Dr. Carolyn Lister, a lead researcher at the New Zealand Institute for Plant & Food Research said that although the ‘super food’ label tends to be attached to fruits (think Acai berry, Goji berry, Mangosteen, Noni, and Maqui; also, think hyped up advertising) there’s a significant body of research showing strong evidence for health benefits of vegetables. She and her team are identifying the active component within various vegetables. Certainly the cruciferous vegetables, tomatoes, onions and peppers are getting lots of attention from her team. In my humble opinion, it’s a good idea to eat a variety of vegetables. That’s why I’ve been developing some new recipes for vegetables and sharing them in this blog. Note: the stir-fry recipe below has three of the vegetable classes that are moving toward ‘super’ vegetables: bok choy (a cruciferous vegetable like turnip, broccoli, cauliflower, Brussels sprouts, kale, cabbage, kale, radishes, turnips, and fennel), red pepper (capsaicin); onions, leeks, shallot and garlic (sulfur compounds and flavonoids). I’m not ‘big’ on ‘super fruits’ or the idea of ‘super vegetables;’ I am big on scrumptious healthy vegetables that look beautiful on my dinner plate and don’t let me feel deprived or hungry. I don’t think we need to pay high prices for the ‘super fruits’ or if they come up with ‘super vegetables.’ Why not give ordinary vegetables a greater portion of you plate? You can begin with this Bok Choy and Swiss Chard Stir-Fry recipe.

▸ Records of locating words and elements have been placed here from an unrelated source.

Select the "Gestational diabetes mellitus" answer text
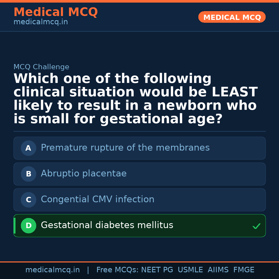Viewport: 279px width, 279px height. click(107, 225)
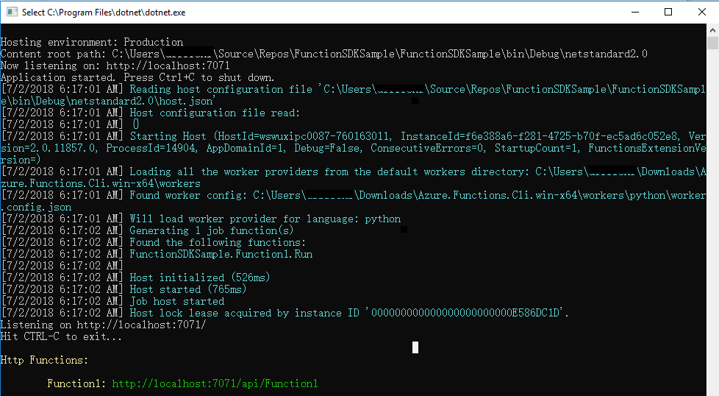Viewport: 719px width, 396px height.
Task: Click the console app icon in title bar
Action: point(12,12)
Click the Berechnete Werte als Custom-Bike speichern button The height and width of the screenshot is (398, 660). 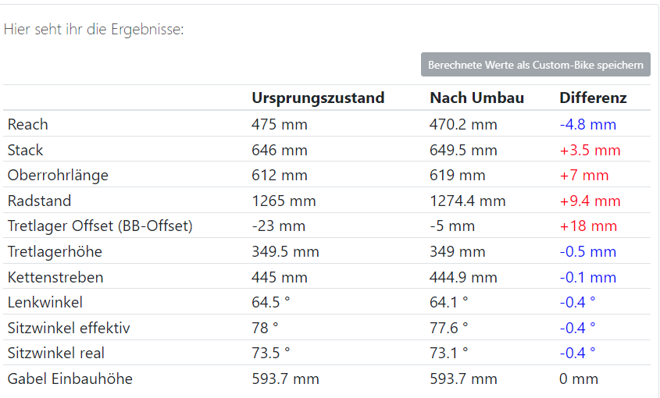(x=535, y=65)
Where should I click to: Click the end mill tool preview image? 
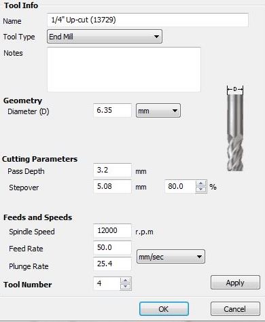pos(235,128)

This method really works!  It is a normal part of the original Mediterranean-style of eating.  It has been less than a century since meats drove vegetables into the role of garnish on the plate.  It used to be that vegetables were the main dish and meats were the garnish. When you shift back, and when the vegetables are prepared to meet the criteria of strong palatability – yumminess – then we can say goodbye to the un-naturalness and difficulty of dieting and avoid the warfare in our bodies it produces.